Darwin Island (Isla Darwin) is an isolated northern member of the Galápagos Islands in Ecuador, the uppermost extent of an extinct volcano. It has an area of 1 km2 and reaches 165 m above sea level. Visits to the island are restricted by the Government of Ecuador, but scuba diving is permitted.

==Names==
Darwin is named in honor of the English scientist Charles Darwin, whose visit to the Galapagos led him to publish his theories on evolution in On the Origin of Species and other works. He is also the namesake of Great Darwin Bay on Genovesa Island. Darwin Island was previously named Lord Culpeper's Island, Culpepper's Island, and Culpepper Island in honor of Thomas Colepeper, 2nd Baron Colepeper. The name was bestowed by the pirate William Ambrosia Cowley in 1684 and continued in use for centuries thereafter.

The group formed by Darwin and nearby Wolf Island is now known as Darwin and Wolf, Darwin-Wolf, or Darwin-Wolf. It was previously known in English as Culpepper and Wenman and in Spanish as Los Hermanos ("The Brothers") or los Dos Hermanos ("the Two Brothers").

==Geology==
Darwin Island is the remains of an extinct volcano that reaches 165 m above sea level. It is among the smallest in the Galápagos Archipelago with an area of just 1 km2. It is situated north-west of the main Galápagos Island group on the Wolf-Darwin Lineament, which extends from the Galápagos Platform to the Galápagos spreading center, a mid-ocean ridge separating the Nazca and Cocos tectonic plates. The formation of Darwin Island is different from the formation of the main Galápagos Islands. There are currently two theories on the formation of the lineament: the first is that magma rising from the mantle plume forming the main Galápagos Islands has been channelled towards the Galápagos spreading center; alternatively there has been a separate rise in magma caused by stress in the ocean lithosphere by a transform fault.

Darwin Island is the most northerly of the two peaks on the Wolf Darwin Lineament that reach above the surface. The other, Wolf Island, is approximately 40 km away, although there are other sub-surface peaks. The volcano that forms the island is extinct, with the last eruption believed to have been approximately 400,000 years ago, making it younger than Wolf. The lava flows around Darwin are homogenous, apparently because of its young age, and they have a similar chemical composition to those of the Galápagos spreading center.

Darwin is believed to have had at least two eruptive periods in its history, depositing two tuff layers separated by plagioclase ultraphyric basalt. Evidence also exists to suggest that Darwin Island is the remains of what was once a much larger edifice. Since the eruptive phase this would have been eroded.

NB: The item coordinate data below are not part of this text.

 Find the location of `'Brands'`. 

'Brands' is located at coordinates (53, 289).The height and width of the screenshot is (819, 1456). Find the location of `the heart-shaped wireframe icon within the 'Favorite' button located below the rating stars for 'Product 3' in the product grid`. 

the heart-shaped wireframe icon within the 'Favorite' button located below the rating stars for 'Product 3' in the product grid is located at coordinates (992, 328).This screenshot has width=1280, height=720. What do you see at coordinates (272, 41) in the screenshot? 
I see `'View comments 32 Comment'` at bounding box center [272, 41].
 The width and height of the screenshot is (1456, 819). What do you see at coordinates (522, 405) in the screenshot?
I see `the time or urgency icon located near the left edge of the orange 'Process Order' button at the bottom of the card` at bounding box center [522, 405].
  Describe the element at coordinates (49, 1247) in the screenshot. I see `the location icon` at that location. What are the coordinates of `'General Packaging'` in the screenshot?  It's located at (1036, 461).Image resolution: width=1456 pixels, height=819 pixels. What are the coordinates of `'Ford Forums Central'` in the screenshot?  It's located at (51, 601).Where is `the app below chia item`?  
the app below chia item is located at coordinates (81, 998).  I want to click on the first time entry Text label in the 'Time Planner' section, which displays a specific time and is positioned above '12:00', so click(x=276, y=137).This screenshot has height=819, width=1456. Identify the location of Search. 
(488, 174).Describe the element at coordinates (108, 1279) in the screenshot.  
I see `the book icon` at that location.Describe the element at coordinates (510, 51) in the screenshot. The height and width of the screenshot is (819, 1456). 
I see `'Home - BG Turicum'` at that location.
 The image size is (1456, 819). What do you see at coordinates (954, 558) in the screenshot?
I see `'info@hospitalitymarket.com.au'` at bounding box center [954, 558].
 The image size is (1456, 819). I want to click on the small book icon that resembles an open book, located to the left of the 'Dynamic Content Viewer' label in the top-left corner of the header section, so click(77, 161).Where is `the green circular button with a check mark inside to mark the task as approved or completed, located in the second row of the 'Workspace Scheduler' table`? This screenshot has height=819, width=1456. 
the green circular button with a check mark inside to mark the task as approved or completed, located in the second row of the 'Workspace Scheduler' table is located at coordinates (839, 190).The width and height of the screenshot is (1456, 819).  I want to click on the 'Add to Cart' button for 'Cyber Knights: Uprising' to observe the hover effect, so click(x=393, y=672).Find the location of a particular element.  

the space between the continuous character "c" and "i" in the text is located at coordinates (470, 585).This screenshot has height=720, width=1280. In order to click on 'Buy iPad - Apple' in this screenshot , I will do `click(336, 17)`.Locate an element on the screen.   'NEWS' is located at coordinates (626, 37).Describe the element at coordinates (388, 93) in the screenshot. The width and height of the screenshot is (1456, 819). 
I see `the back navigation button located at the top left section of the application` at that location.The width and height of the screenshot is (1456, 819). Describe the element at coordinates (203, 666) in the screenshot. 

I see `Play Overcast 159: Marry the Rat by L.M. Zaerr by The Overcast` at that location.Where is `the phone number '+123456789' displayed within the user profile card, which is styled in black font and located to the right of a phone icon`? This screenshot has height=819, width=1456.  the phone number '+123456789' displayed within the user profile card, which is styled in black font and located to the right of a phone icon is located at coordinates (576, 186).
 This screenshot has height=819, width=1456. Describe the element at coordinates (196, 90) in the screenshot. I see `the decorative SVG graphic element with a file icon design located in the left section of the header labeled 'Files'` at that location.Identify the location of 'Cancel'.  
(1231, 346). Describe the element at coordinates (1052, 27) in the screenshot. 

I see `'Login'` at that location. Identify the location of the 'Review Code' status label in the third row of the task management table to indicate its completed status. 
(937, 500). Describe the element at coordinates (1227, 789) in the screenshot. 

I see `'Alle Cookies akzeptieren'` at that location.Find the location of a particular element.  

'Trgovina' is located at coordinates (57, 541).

Darwin's Arch, a natural rock arch which would at one time have been part of this larger structure, was located less than a kilometer from the main Darwin Island, and it was a landmark well known to the island's few visitors, until its collapse in May 2021.

==Wildlife==
Darwin Island is not open to land visits. With no dry landing sites, Darwin Island's main attractions are found in the Pacific Ocean, which is teeming with a large variety of marine life. The only visitors are those that come to scuba dive, even here due to the distance from the main island only a limited number of liveaboard ships cruise here.

The marine life at Darwin is diverse with large schools of fish. The island's waters attract whale sharks from June to November, as well as hammerhead, Galápagos, silky and blacktip sharks. In addition green turtles, manta rays and dolphins can be found.

The island also supports a large bird population, including frigatebirds, red-footed boobies and the vampire finch.

==History==
Although the island had been marked on maps, the first known landing on Darwin did not occur until 1964, when it was visited by helicopter.